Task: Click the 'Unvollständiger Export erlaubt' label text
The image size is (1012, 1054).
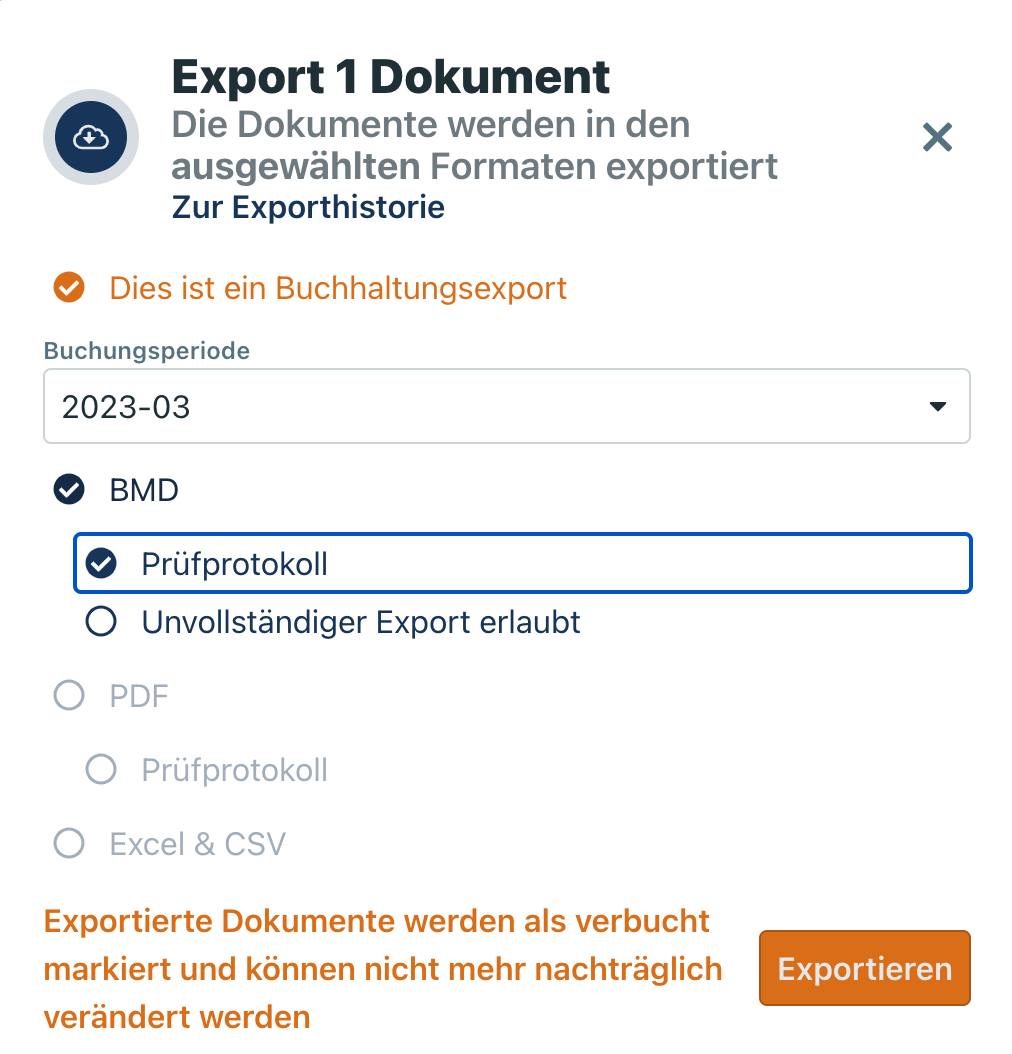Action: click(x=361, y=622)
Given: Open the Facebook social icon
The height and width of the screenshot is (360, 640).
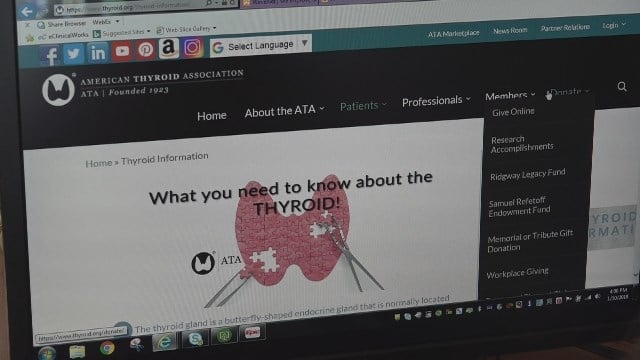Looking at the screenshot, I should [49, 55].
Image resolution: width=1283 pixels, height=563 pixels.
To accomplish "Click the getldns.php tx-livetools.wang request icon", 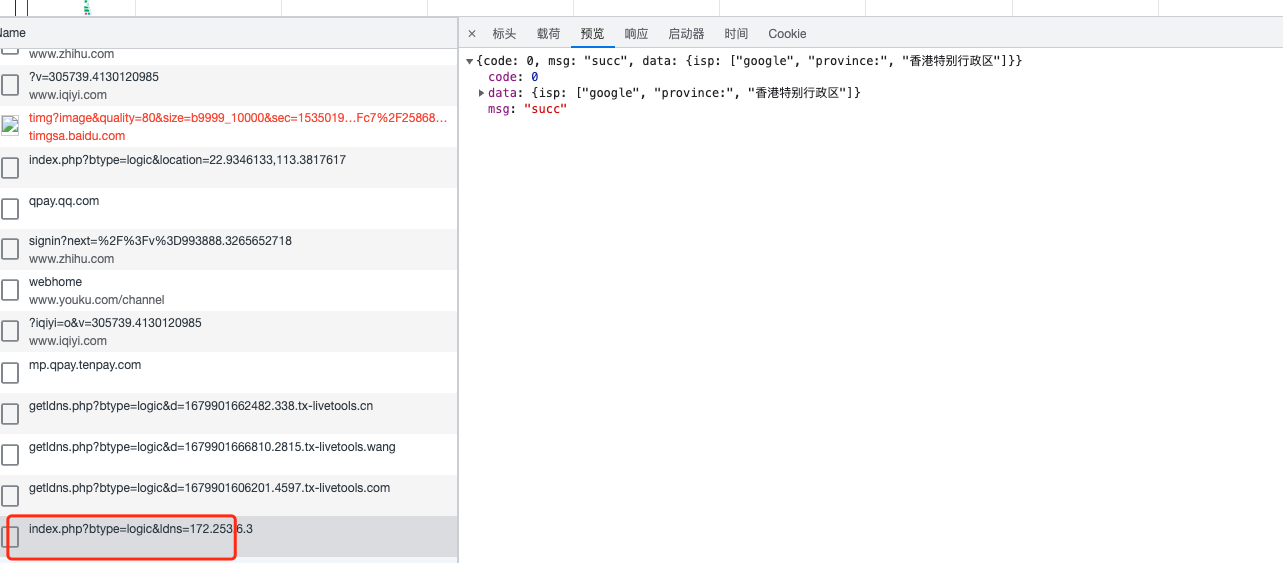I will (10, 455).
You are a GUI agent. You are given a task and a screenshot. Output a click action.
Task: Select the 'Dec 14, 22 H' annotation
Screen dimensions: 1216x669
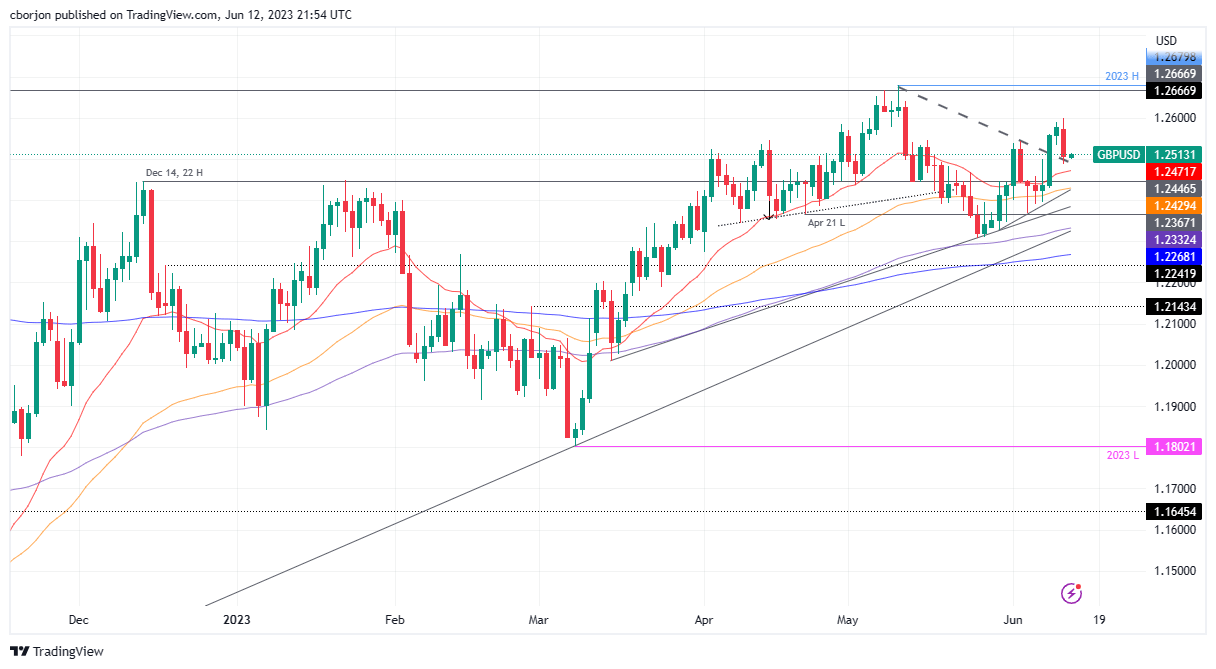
==
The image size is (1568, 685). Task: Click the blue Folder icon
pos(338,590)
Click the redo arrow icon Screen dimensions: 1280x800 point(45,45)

→ **TASK**
The entries above hold the needed span. Transcribe exactly the lines from the one with "The image size is (1568, 685)." to the one with "Click the redo", both included.

→ **WRITTEN RESPONSE**
The image size is (1568, 685). Task: Click the blue Folder icon
pos(338,590)
Click the redo arrow icon Screen dimensions: 1280x800 point(45,45)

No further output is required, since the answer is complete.